É notório que nossos grandes problemas nacionais não estão resolvidos ou se vêm agravando. Nossa economia cresce pouco e gera muito poucos empregos; nosso sistema tributário é um claro empecilho para o investimento privado; o nível do investimento público é muito baixo; nossa infra-estrutura de transporte está sucatada e a perspectiva de um apagão energético é iminente por falta de investimentos no setor; a maioria dos trabalhadores está submetida a relações informais de emprego, que não lhes asseguram nenhum benefício ou segurança futura; quase um quinto de nossos jovens de 15 a 17 anos não estuda nem trabalha e essa proporção aumentou nos últimos quatro anos; a insegurança dos cidadãos atinge nível sem precedente em nossa História - no Brasil as mortes violentas são hoje mais freqüentes do que em países conflagrados pela guerra -; o tráfico de drogas e armas está fora de controle, alimentando facções criminosas que dominam áreas importantes de nossas grandes metrópoles; a máquina pública aumenta sua ineficiência, na proporção em que é loteada e aparelhada; nosso sistema político - partidário e eleitoral - é desacreditado e pouco representativo do cidadão, o que facilita as práticas de corrupção que atingiram em anos recentes níveis inéditos na História do País.

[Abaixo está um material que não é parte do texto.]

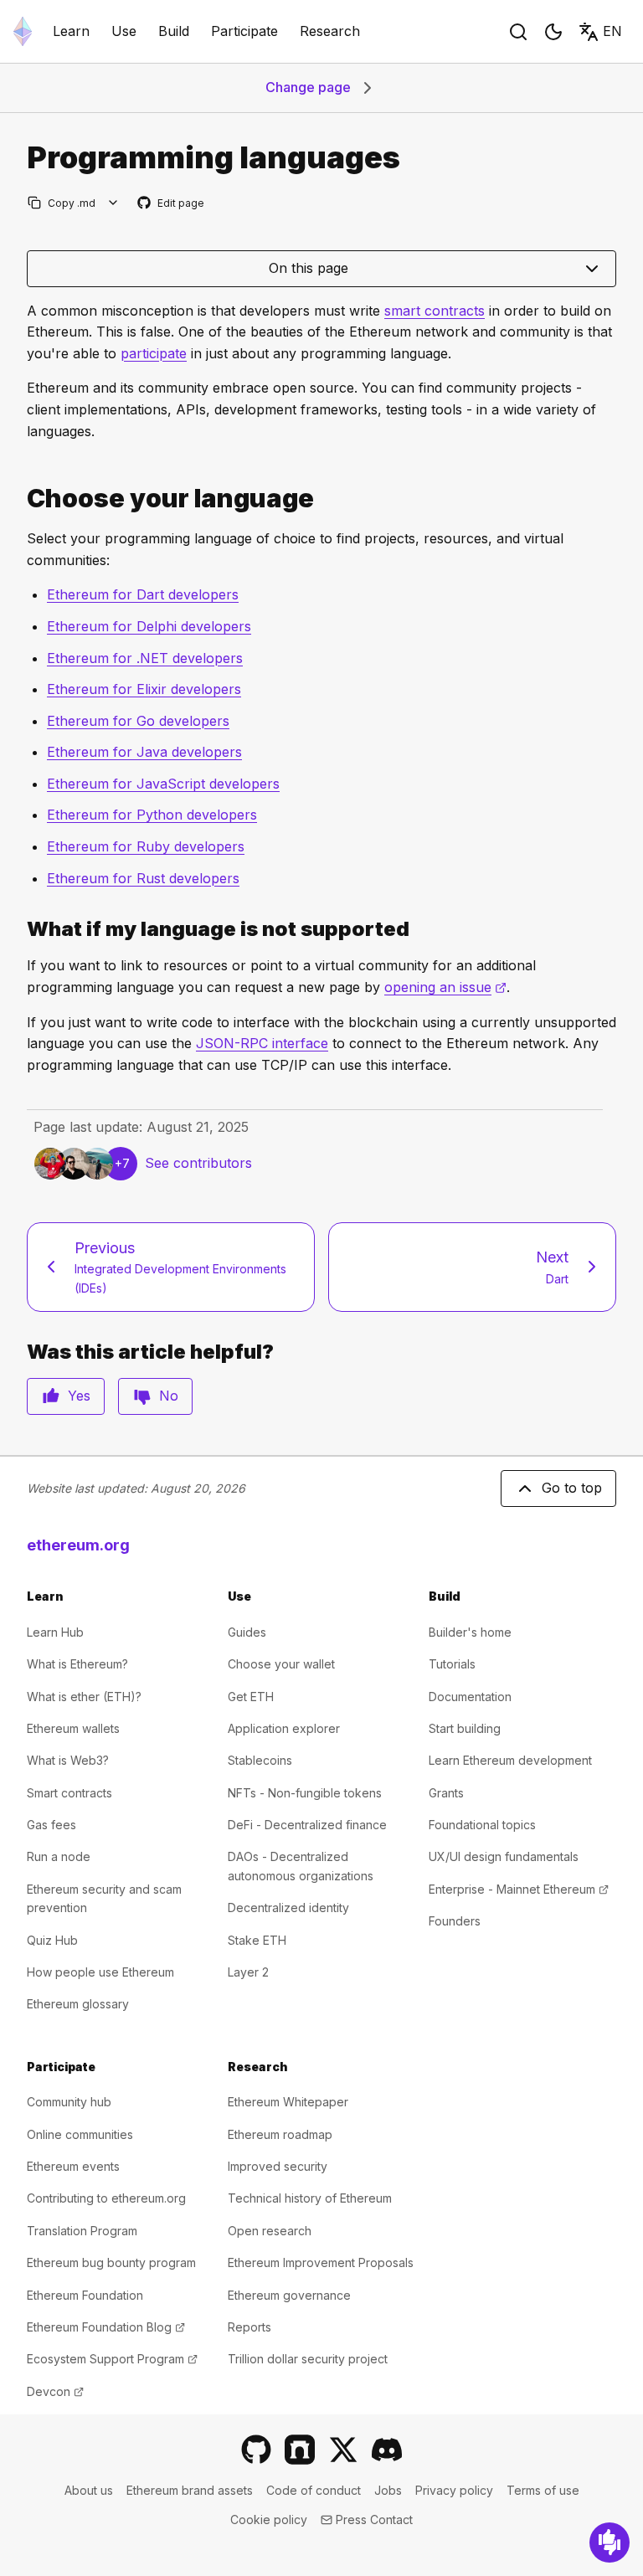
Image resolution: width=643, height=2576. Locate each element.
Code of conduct (313, 2490)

A agenda governamental para enfrentar tão complexas questões e que promoveria a transformação da realidade brasileira simplesmente não existe ou não ultrapassa a mera declaração de intenções. Suas iniciativas variam da timidez do PAC - uma listagem de obras somadas a algumas isenções fiscais setoriais de duvidosa prioridade - à negação de responsabilidade em relação a problemas gravíssimos, como ficou patente na recente entrevista presidencial ao se referir à violência e à insegurança do cidadão. Embalado por pesquisas de opinião que lhe são momentaneamente favoráveis, o presidente parece acreditar que o imobilismo o manterá nessa situação para sempre.

A construção de maiorias sem projeto e com a utilização dos métodos tradicionais de cooptação política propicia o alargamento do fenômeno da corrupção, que se tem manifestado no aparecimento de novos e sucessivos casos que atingem várias instâncias do poder. Os acontecimentos da última semana revelam uma crise institucional de proporções gigantescas e alarmantes, mas são um mero corolário do que já se vinha agravando na vida nacional.

É preciso que o presidente compreenda a gravidade da situação e exerça uma liderança verdadeira, apresentando ao País uma agenda que contemple um processo de reformas capazes de equacionar os problemas mencionados e introduza mudanças significativas nas práticas políticas nefastas em que os partidos brasileiros se viciaram. O mar de rosas vivido hoje na economia mundial dá condições objetivas para ousadias muito maiores do que as que estamos realizando. Essas circunstâncias favoráveis não se repetirão tão cedo. A História cobrará do presidente a sua omissão.